## Problem description
In the entries below, find the line with "1 Corinthians 6:18 (293, 504)" and print exactly every line from there up to and including the line with "Tags (482, 178)", with no other lines.

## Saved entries

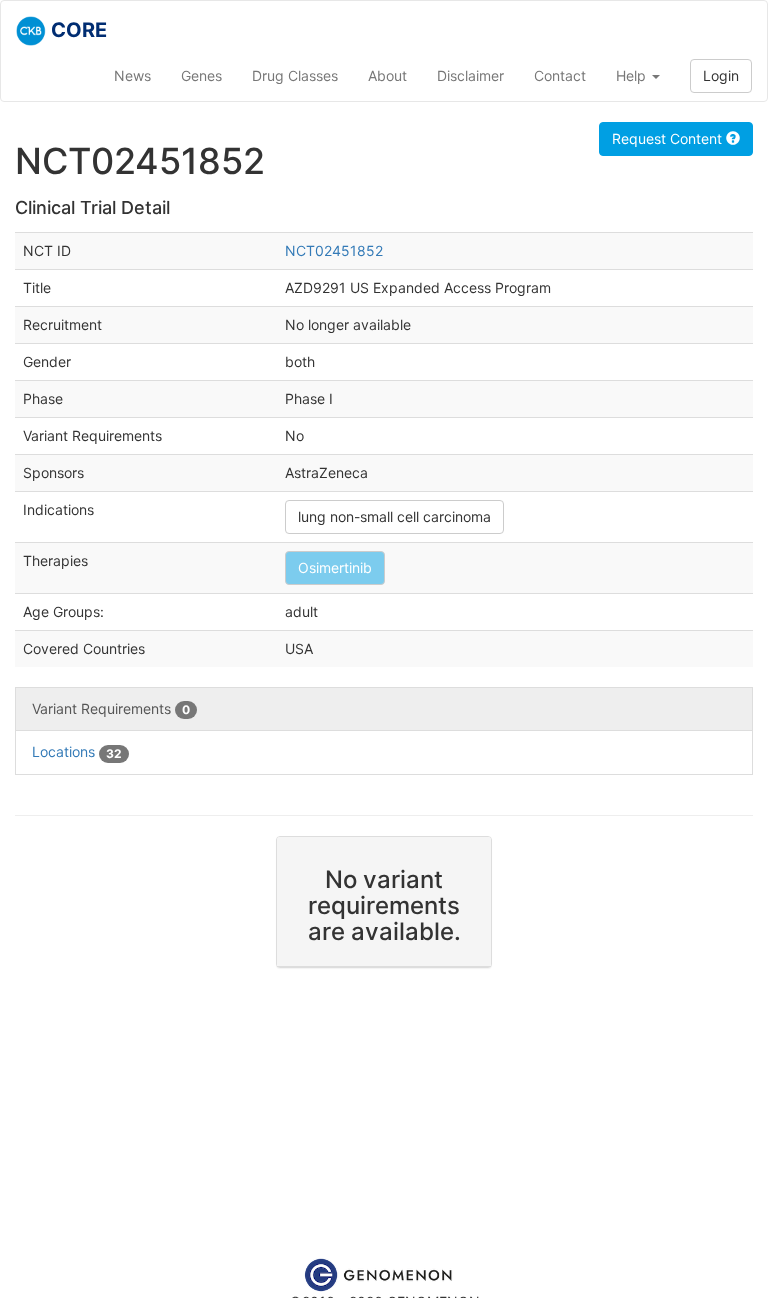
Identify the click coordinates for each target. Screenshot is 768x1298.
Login (721, 75)
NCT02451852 (334, 250)
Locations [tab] (77, 751)
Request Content (669, 138)
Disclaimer (470, 75)
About (387, 75)
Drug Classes (295, 75)
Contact (560, 75)
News (132, 75)
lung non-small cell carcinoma (394, 516)
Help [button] (633, 75)
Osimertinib (335, 567)
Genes (201, 75)
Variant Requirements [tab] (111, 708)
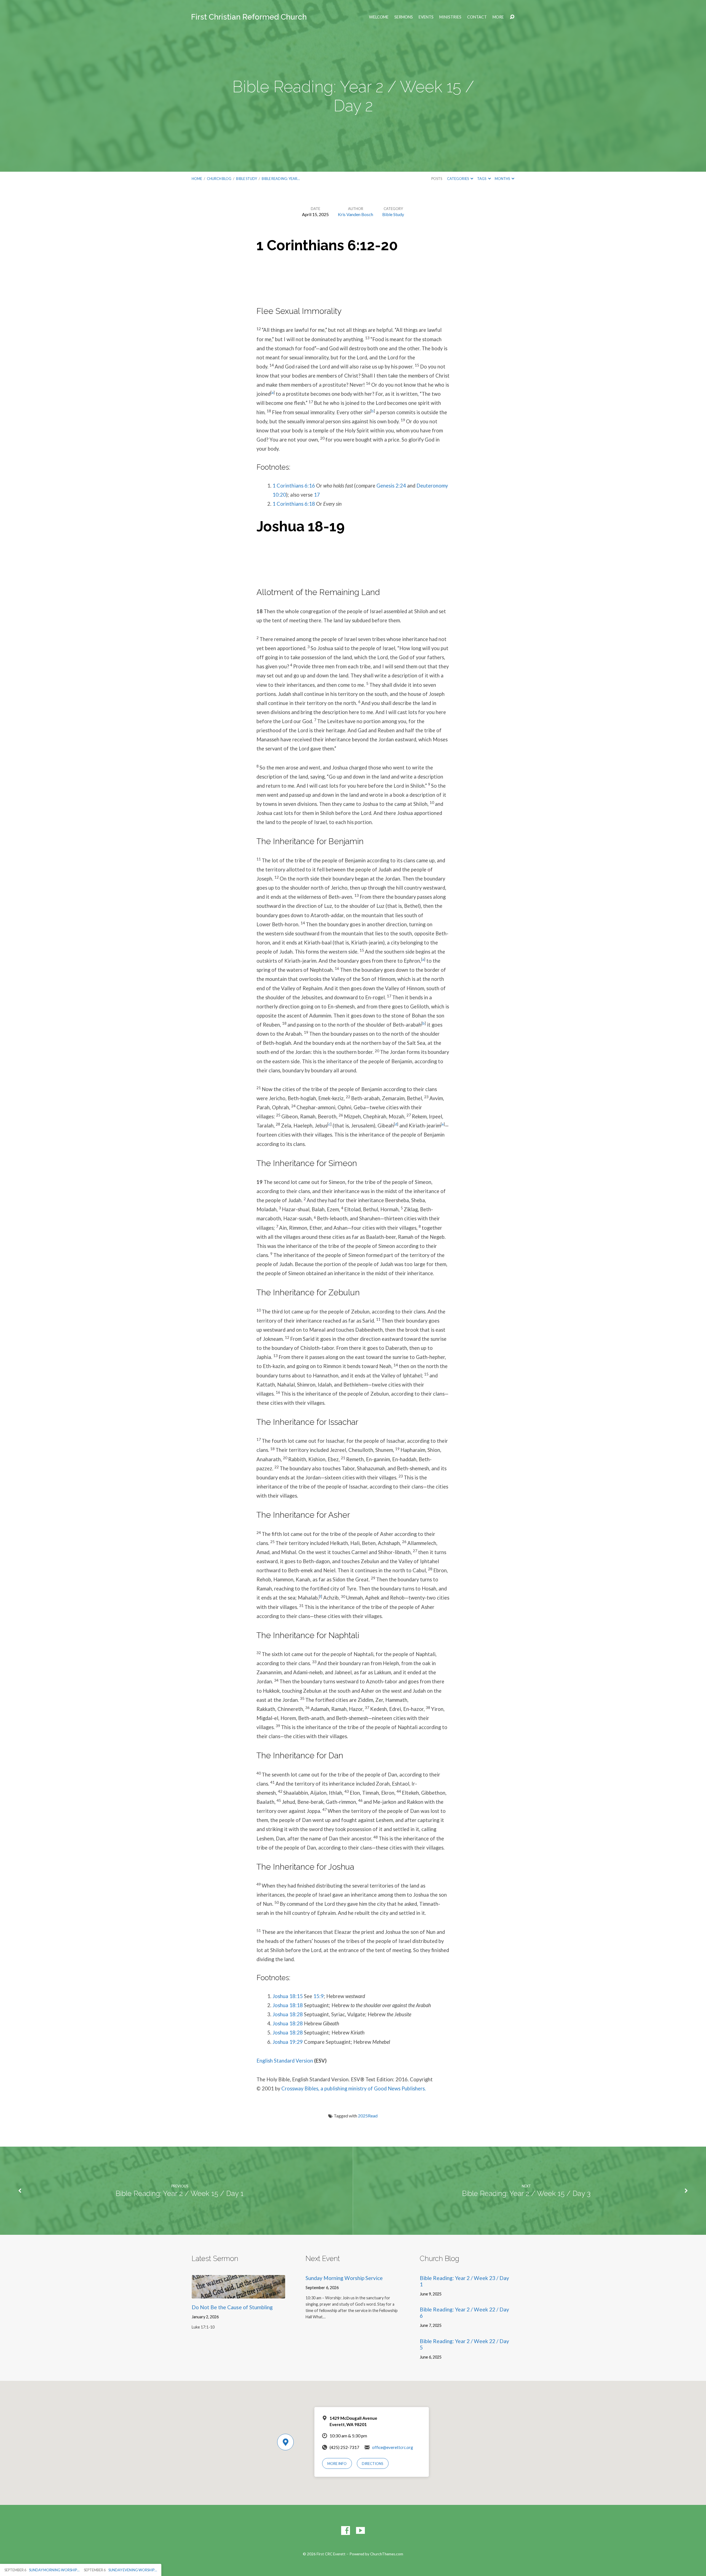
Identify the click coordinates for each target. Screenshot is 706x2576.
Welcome (379, 17)
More (498, 17)
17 (317, 495)
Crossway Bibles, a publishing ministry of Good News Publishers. (353, 2088)
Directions (372, 2463)
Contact (477, 17)
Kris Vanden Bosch (355, 214)
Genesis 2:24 (391, 486)
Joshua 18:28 (287, 2014)
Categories (458, 178)
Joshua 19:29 (287, 2042)
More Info (337, 2463)
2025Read (368, 2115)
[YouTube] (360, 2530)
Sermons (403, 17)
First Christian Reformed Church (249, 16)
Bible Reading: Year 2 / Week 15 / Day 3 (526, 2193)
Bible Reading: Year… (281, 178)
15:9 (318, 1996)
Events (426, 17)
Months (502, 178)
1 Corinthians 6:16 (293, 486)
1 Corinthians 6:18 (293, 504)
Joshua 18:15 (287, 1996)
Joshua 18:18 (287, 2005)
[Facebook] (345, 2530)
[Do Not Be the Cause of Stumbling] (238, 2294)
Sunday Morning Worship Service (344, 2278)
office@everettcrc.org (392, 2447)
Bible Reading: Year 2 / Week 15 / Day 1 (180, 2193)
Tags (482, 178)
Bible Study (246, 178)
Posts (436, 178)
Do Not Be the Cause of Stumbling (232, 2307)
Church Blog (219, 178)
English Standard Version (284, 2061)
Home (197, 178)
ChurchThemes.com (386, 2554)
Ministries (450, 17)
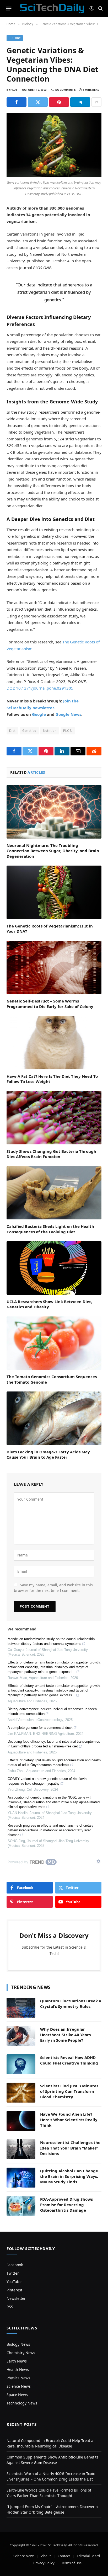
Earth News (17, 2361)
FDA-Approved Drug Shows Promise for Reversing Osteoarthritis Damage (66, 2204)
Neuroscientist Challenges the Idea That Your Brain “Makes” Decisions (70, 2148)
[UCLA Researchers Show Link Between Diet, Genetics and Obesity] (54, 1268)
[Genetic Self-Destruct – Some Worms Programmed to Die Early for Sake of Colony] (54, 967)
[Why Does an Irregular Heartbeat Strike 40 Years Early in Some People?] (21, 2036)
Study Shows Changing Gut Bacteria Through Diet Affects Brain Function (51, 1154)
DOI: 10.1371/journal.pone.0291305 (40, 688)
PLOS (67, 731)
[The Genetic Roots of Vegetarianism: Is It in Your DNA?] (54, 892)
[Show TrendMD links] (98, 1861)
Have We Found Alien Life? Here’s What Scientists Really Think (69, 2119)
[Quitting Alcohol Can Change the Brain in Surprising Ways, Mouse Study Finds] (21, 2178)
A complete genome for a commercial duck (40, 1728)
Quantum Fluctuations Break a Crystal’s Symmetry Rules (70, 2003)
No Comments (65, 89)
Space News (17, 2394)
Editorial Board (88, 2555)
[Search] (100, 8)
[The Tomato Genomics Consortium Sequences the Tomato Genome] (54, 1343)
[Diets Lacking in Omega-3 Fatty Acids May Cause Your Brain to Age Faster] (54, 1418)
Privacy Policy (44, 2563)
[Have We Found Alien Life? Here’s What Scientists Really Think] (21, 2121)
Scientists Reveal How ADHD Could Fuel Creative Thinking (69, 2060)
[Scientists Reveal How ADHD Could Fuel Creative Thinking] (21, 2064)
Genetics (29, 731)
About (46, 2555)
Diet (12, 731)
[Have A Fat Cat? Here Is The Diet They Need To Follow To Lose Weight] (54, 1042)
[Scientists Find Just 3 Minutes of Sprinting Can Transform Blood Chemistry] (21, 2093)
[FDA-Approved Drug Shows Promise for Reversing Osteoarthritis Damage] (21, 2206)
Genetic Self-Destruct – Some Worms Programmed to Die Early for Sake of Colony (50, 1003)
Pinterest (14, 2289)
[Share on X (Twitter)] (38, 102)
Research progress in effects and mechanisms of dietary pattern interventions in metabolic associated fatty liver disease (51, 1830)
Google (39, 714)
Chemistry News (21, 2352)
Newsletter (16, 2298)
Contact (64, 2555)
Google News (68, 714)
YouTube (14, 2281)
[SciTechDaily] (52, 8)
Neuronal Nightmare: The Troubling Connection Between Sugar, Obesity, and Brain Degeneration (53, 851)
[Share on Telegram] (80, 102)
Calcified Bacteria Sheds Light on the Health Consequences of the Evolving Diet (50, 1229)
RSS (10, 2306)
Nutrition (50, 731)
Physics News (18, 2377)
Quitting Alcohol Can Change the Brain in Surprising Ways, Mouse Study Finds (69, 2176)
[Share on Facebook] (16, 102)
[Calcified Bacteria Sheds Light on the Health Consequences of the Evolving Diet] (54, 1193)
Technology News (22, 2403)
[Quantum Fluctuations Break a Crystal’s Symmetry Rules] (21, 2008)
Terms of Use (71, 2563)
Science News (19, 2386)
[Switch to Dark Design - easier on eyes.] (91, 8)
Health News (18, 2369)
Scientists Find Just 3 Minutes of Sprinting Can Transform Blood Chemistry (69, 2091)
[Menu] (9, 8)
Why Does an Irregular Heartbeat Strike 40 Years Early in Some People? (65, 2034)
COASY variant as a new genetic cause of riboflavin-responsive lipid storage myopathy (48, 1781)
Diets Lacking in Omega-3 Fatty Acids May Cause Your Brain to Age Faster (48, 1454)
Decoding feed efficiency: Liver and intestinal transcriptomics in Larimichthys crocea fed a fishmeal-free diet (54, 1744)
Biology (15, 38)
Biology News (18, 2344)
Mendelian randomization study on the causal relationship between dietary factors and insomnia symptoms (51, 1641)
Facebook (15, 2264)
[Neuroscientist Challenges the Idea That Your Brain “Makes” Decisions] (21, 2149)
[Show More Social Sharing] (96, 102)
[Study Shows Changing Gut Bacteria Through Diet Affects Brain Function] (54, 1117)
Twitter (13, 2273)
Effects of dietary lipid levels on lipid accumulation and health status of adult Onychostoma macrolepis (54, 1762)
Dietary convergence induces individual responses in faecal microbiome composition (53, 1711)
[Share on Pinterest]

## Your response
1 Corinthians 6:18 (293, 504)
Joshua 18:15 (287, 1996)
Joshua 18:18 (287, 2005)
[Facebook] (345, 2530)
[Do Not Be the Cause of Stumbling] (238, 2294)
Sunday Morning Worship Service (344, 2278)
office@everettcrc.org (392, 2447)
Bible Reading: Year 2 / Week 15 / Day 1 (180, 2193)
Tags (482, 178)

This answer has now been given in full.